Secondo quarto: sarà Spagna-Belgio

Il secondo quarto di finale mondiale sarà un’altra sfida europea tra Spagna e Belgio. Oggi in campo Argentina-Egitto e Svizzera-Colombia

A sinistra: foto Witters/Image Sport A destra: foto Psnewz/Image Sport

Il secondo quarto di finale mondiale, sarà tra Spagna e Belgio. Un’altra sfida europea, con le Furie Rosse che hanno faticato prima di ridurre ai minimi termini il Portogallo battuto per 1-0. Il colpo  fatto il Belgio battendo a Seattle gli Stati Uniti nella partita della vergogna, per la squalifica revocata a Balugan che ha scatenato un terremoto. Ma alla fine, l’ha spuntata gli uomini di Rudi Garcia, con temperamento. Decisiva la doppietta di l’atalantino De Katelaere.

Roja con il vento in poppa

Una vittoria costruita dalla panchina. La Spagna batte il Portogallo proprio allo scoccare del novantesimo grazie ad un passaggio magico di Ferran per Merino che ha risolto una partita che sembrava un labirinto. Torna a casa il Portogallo che ha giocato una partita maiuscola, chiudendo ogni linea di passaggio, rendendo meno fluido il movimento della Roja. Ferran Torres e Merino, chiamati dentro da Luis De La Fuente nel finale di una gara farraginosa, l’hanno risolta loro davanti ad un Portogallo che ha concesso poco, ma la Spagna non si è mai arresa e non mai cambiato il suo canovaccio. Una sfida dettata dalla paura, quell’atmosfera che si respira magari in una finale. Portogallo subito in pressing alto a togliere fiato, ha controllato, creato delle occasioni che ci sono state da una parte e dall’altra. Dani Olmo è una poesia, filtrante illuminante per Oyarzabal che si è trovato a tu per tu con Diogo Costa che ci ha messo entrambi i guantoni. Cristiano ha ridotto di molto il suo raggio d’azione aspettando sempre l’occasione come nell’occasione dell’unico tiro nello specchio, con Unai Simon che ha salvato la Roja. La partita è vissuta di momenti e personaggi, come Nuno Mendes che ha recuperato palloni in quantità industriale fino a che i muscoli non lo hanno costretto alla resa. Cucurella ha messo il bavaglio a Pedro Neto, altri si sono visti meno, come Vitinha e Pedri che hanno palesato un po’ di stanchezza  tanto da essere richiamati in panchina. Una partita bloccata, fino all’intuizione di Ferran Torres, quel filtrante per Merino che ha puntato Diogo Costa, lo ha ipnotizzato con gli occhi e firmato quel gol che vale i quarti di finale. E’ una Spagna che sa soffrire, completa, capace di reggere a qualsiasi situazione. Si chiama maturità. Quella che acquisiscono le stelle.

Zittita l’America

Gli occhi del mondo pallonaro erano tutti su Seattle per la sfida tra Usa e Belgio, preceduta da un terremoto mediatico per la decisione di revocare la squalifica dello statunitense Balugan. E’ sceso in campo anche Trump che ha chiamato Infantino e fatto pressioni, poi la disciplinare ha graziato l’attaccante americano. E la polemica ha fatto il giro del mondo. Ma tutto questo non è bastato, perché il Belgio in campo ha fatto decisamente meglio e vinto nettamente per 4-1 con doppietta di De Ketelaere, terzo gol di Vanaken su papera colossale del portiere americano e poker servito del napoletano Lukaku. Così Stati Uniti a casa e Belgio che adesso affronterà la Spagna.

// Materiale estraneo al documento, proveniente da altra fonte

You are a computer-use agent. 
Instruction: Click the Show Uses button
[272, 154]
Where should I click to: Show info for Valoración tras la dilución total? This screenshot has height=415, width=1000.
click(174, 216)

Oggi si chiudono gli ottavi

Ultima tornata di gare con le due due partite che assegnano l’ultimo accoppiamento. In campo vanno Argentina-Egitto (ore 18 ad Atlanta) e Svizzera-Colombia (ore 22 a Vancouver). Albiceleste favorita sui faraoni, mentre più equilibrata e aperta a tutti i risultati la sfida che si gioca in Canada.